As for safety features, the design of the Creality Ender 5 Plus incorporates thermal runaway protection. Notably, both the hot end and hotbed of the machine need heat to work. Additionally, the printer is an electronic device, meaning it’s fairly easy for temperatures to get out of control and damage the machine. That said, with the thermal runaway protection, this isn’t an eventuality that you have to worry about.
If you’re not new to FDM 3D printing, you know that it works by heating filaments to a rubbery state that can be extruded. The Hotend is the component responsible for heating, and it has a maximum temperature of about 260°C.
Worth mentioning is that different filaments melt at various temperatures, with the usual range being between 210°C and 250°C. As such, the maximum hotend temperature of 260°C should be sufficient for printing.
Furthermore, the platform or hotbed sometimes also has to be heated. One reason why is that some of the thermoplastics used will shrink and warp as they cool. However, a hotbed or platform allows these thermoplastics to cool slower, therefore, keeping the integrity of the print intact. Consequently, the hotbed in this machine can be heated to 100℃. Notably, the heat also helps improve adhesion.
While the warranty is present with the Creality Ender 5 Plus printer purchase, it’s not anything special. It offers one-year limited protection. That said, if you’re using the device consistently throughout that first year, it may be enough to identify any manufacturing defects before it’s too late. After that, you’ll have to cater to repairs and issues using your resources.
As for the price tag, the Creality Ender 5 Plus is hard to beat. This is a significant bump up from the price of the Creality Ender 5 Pro. However, a few notable improvements in design and functionality justify the extra cost.

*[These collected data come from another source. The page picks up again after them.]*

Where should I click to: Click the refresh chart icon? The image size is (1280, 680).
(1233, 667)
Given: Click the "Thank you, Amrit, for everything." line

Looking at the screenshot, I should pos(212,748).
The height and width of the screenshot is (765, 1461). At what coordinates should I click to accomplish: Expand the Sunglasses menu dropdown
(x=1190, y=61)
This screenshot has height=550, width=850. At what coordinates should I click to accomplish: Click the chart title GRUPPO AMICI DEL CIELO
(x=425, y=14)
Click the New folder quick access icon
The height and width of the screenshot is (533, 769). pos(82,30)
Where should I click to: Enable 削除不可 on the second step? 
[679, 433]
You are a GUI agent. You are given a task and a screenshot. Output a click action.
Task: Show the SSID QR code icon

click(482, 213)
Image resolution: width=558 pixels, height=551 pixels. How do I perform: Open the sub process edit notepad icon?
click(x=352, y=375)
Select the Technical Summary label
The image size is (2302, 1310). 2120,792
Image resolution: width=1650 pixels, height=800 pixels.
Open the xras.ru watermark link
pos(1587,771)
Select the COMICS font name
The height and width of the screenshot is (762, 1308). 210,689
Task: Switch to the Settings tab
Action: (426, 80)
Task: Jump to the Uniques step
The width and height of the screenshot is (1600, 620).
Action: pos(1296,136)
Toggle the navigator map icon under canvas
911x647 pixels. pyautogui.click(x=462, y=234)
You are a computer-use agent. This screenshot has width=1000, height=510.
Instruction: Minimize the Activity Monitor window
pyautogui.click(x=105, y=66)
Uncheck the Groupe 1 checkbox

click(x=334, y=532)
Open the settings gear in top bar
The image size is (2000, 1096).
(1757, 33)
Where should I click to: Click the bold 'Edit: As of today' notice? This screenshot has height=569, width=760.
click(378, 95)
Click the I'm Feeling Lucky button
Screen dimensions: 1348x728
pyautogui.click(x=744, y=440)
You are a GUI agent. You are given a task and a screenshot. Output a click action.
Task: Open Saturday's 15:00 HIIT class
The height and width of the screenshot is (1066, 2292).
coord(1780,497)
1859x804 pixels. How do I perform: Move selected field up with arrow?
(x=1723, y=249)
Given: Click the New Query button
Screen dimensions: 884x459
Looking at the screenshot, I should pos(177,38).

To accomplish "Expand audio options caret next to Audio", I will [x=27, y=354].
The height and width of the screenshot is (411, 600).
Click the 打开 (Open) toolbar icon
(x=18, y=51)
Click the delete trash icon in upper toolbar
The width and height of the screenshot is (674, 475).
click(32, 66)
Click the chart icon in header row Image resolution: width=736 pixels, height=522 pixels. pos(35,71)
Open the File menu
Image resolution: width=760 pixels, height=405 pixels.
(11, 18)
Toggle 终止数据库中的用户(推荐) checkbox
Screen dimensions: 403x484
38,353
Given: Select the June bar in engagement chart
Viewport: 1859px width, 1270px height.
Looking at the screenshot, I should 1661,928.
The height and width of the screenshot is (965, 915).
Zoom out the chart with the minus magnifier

All in all, it will be hard to find another 3D printer at this price range with a build volume as large as the Ender 5 Plus. Add the reliability, accuracy in printing, and a few extra features here and there, and the price of the printer gives you good value for your money.
As shown by the Creality Ender 5 Plus review above, there is a lot to love about the machine. It serves a wide array of people, including beginners, and is quite reliable in terms of printing accuracy. As such, it makes for a good purchase if it’s within your budget range. That said, it does have a few issues here and there, although they are not enough to take away from the overall positive review of the device.